Who Ignored the Facts About the Electric Car?
By Dave Barthmuss GM Communications
The film EV Confidential: Who Killed the Electric Car? showcased the intense passion for GM's out-of-production EV1 electric vehicle. I understand why. It was great technology for its day, a great concept and a great car. GM was and is proud to have brought the electric vehicle concept as far as it did and further than any other electric vehicle project attempted by any other automaker around the globe. Sadly, despite the substantial investment of money and the enthusiastic fervor of a relatively small number of EV1 drivers - including the filmmaker - the EV1 proved far from a viable commercial success.

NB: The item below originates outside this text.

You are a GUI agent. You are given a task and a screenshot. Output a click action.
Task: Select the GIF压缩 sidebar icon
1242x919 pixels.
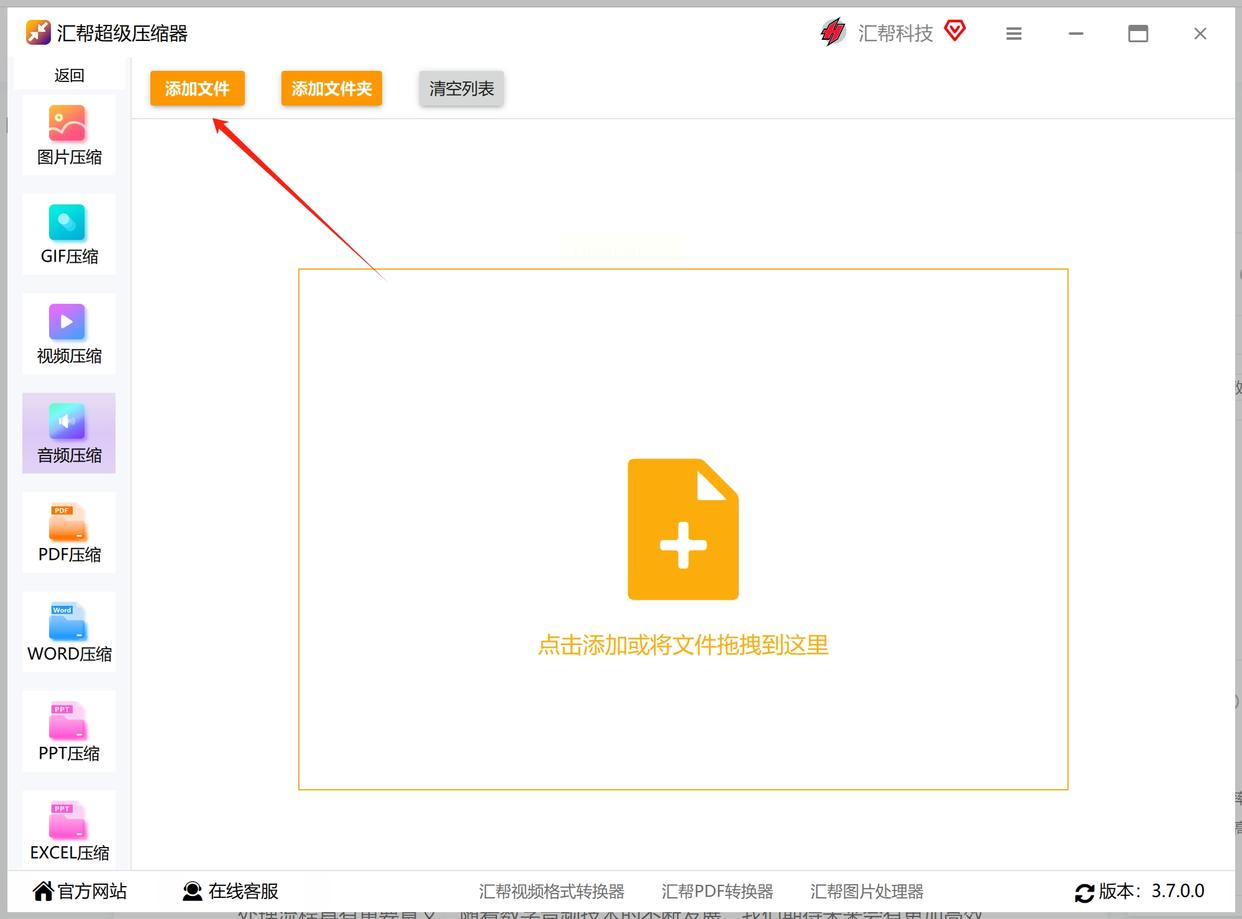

But the story for GM does not end with the final credits on the movie. I've been the person who has spent the last few years answering the questions of why GM discontinued the program. Although I have not seen the movie or received an advanced DVD as others have from the film's producers, I can tell you that based on what I have heard there may be some information that the movie did not tell its viewers. The good news for electric car enthusiasts is that although the EV1 program did not continue, both the technology and the GM engineers who developed it did. In fact, the technology is very much alive, has been improved and carried forward into the next generation of low-emission and zero-emission vehicles that are either on the road, in development or just coming off the production line. For example:
GM's two-mode hybrid system designed for transit busses have been placed in more than 35 cities across the U.S. and Canada. Perhaps many have seen these cleaner-burning diesel-electric mass transit vehicles. The buses use technology developed for the EV1, such as the regenerative braking system.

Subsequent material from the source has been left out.